• SOURCE DATA
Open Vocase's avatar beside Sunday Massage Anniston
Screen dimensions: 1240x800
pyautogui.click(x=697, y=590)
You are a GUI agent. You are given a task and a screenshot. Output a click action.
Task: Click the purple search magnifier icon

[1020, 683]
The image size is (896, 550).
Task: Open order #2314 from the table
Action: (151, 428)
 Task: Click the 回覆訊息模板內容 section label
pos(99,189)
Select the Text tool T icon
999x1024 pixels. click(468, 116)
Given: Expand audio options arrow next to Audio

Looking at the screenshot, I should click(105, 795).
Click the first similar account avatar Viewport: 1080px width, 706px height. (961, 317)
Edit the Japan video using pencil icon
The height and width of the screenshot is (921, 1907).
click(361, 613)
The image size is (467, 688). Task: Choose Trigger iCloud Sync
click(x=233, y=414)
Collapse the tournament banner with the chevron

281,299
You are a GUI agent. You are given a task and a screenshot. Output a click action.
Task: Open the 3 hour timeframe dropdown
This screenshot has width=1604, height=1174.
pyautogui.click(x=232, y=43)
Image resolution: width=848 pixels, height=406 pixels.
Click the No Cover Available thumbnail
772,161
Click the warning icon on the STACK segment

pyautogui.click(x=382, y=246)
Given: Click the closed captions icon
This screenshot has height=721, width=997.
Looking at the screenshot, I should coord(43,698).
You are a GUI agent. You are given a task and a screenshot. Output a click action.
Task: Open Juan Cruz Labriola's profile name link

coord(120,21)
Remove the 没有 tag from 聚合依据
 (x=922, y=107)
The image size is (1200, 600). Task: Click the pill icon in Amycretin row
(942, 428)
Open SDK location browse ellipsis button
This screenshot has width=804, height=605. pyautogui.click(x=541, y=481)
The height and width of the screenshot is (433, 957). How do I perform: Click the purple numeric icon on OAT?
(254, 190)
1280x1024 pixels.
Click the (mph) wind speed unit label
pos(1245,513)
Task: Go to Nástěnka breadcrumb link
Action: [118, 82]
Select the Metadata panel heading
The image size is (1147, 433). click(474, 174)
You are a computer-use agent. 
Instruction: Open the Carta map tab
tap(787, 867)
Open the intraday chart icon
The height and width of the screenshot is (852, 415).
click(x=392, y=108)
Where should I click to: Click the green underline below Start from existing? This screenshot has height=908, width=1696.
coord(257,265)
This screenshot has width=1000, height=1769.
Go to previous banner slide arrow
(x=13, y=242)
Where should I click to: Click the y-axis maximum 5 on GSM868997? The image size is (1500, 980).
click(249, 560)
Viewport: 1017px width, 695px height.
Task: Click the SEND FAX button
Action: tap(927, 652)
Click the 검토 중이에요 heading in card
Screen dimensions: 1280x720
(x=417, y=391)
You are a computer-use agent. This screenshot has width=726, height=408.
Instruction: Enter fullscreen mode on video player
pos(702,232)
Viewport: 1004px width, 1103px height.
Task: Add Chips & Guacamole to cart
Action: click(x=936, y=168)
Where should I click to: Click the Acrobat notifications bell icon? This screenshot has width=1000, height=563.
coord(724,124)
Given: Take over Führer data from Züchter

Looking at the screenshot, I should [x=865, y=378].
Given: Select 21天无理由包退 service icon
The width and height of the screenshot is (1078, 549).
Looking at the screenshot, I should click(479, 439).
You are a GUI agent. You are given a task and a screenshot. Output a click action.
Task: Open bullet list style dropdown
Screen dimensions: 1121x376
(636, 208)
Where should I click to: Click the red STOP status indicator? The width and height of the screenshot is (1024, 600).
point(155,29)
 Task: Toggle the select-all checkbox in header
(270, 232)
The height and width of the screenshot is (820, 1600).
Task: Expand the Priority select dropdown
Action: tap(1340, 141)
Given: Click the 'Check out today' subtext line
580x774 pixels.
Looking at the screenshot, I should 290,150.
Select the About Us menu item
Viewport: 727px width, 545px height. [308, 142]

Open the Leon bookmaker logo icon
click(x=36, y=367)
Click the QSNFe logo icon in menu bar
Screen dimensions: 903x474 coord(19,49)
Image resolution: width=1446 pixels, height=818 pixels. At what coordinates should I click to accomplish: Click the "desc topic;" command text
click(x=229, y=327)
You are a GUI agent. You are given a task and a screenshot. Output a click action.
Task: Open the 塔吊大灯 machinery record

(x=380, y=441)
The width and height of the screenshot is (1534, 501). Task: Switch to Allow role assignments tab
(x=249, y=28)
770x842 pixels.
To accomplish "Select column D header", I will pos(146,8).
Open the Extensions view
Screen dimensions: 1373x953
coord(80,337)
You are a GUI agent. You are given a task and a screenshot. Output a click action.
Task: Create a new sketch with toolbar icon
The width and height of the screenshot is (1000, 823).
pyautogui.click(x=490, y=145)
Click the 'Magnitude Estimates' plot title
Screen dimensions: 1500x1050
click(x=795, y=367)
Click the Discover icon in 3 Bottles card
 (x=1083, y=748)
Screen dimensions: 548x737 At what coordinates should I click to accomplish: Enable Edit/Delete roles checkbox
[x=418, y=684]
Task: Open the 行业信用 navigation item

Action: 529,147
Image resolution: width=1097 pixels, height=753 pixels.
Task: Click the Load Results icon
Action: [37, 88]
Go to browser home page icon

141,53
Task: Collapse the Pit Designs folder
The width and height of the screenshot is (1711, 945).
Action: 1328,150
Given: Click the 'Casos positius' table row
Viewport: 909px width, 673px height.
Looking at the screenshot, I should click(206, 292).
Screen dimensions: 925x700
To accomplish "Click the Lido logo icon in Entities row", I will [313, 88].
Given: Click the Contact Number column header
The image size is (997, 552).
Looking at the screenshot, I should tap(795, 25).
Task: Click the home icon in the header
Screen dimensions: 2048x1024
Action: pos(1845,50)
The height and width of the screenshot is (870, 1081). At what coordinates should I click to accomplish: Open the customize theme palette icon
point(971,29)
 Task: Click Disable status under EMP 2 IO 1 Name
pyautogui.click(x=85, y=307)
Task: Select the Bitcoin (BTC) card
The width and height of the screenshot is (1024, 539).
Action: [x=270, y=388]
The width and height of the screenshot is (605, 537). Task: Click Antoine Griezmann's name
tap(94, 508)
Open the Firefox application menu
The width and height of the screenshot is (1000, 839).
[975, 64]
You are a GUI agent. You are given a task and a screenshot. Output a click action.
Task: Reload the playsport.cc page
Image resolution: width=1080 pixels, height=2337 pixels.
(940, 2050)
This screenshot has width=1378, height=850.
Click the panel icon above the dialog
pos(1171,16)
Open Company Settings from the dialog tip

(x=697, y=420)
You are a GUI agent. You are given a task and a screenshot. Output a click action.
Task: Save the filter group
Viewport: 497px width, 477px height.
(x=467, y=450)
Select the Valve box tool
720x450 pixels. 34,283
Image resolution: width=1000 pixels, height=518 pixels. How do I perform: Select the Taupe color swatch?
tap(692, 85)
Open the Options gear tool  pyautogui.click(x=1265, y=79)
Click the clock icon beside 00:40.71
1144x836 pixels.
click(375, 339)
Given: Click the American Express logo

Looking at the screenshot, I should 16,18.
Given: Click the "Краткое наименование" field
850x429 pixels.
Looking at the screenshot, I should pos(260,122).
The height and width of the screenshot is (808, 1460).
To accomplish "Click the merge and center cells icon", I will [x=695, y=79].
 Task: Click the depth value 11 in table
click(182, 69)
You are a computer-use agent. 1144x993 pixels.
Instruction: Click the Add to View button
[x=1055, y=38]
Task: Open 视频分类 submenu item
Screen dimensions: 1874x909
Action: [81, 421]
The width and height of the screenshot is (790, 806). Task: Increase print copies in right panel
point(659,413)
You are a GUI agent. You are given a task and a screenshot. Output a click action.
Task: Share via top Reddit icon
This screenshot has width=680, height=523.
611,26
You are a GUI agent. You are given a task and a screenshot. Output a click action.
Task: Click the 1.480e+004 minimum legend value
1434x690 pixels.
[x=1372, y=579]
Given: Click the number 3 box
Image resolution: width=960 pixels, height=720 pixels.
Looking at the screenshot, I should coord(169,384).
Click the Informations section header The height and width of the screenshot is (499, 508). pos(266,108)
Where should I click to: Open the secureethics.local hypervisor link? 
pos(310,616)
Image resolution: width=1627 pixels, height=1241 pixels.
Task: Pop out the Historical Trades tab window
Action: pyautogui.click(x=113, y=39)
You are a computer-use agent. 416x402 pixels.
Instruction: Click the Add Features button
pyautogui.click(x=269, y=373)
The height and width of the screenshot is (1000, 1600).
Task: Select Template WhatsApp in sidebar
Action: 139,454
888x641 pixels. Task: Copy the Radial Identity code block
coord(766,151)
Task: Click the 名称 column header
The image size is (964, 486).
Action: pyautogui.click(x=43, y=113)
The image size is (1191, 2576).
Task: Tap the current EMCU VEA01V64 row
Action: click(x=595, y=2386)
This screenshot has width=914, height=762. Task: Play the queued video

• DIRECTIONS
Find the line with "888x641 pixels. Task: Copy" in the listing above, then write out that line and each remaining line exactly, with no other text.

• RESPONSE AREA
888x641 pixels. Task: Copy the Radial Identity code block
coord(766,151)
Task: Click the 名称 column header
The image size is (964, 486).
Action: pyautogui.click(x=43, y=113)
The image size is (1191, 2576).
Task: Tap the current EMCU VEA01V64 row
Action: click(x=595, y=2386)
This screenshot has width=914, height=762. Task: Play the queued video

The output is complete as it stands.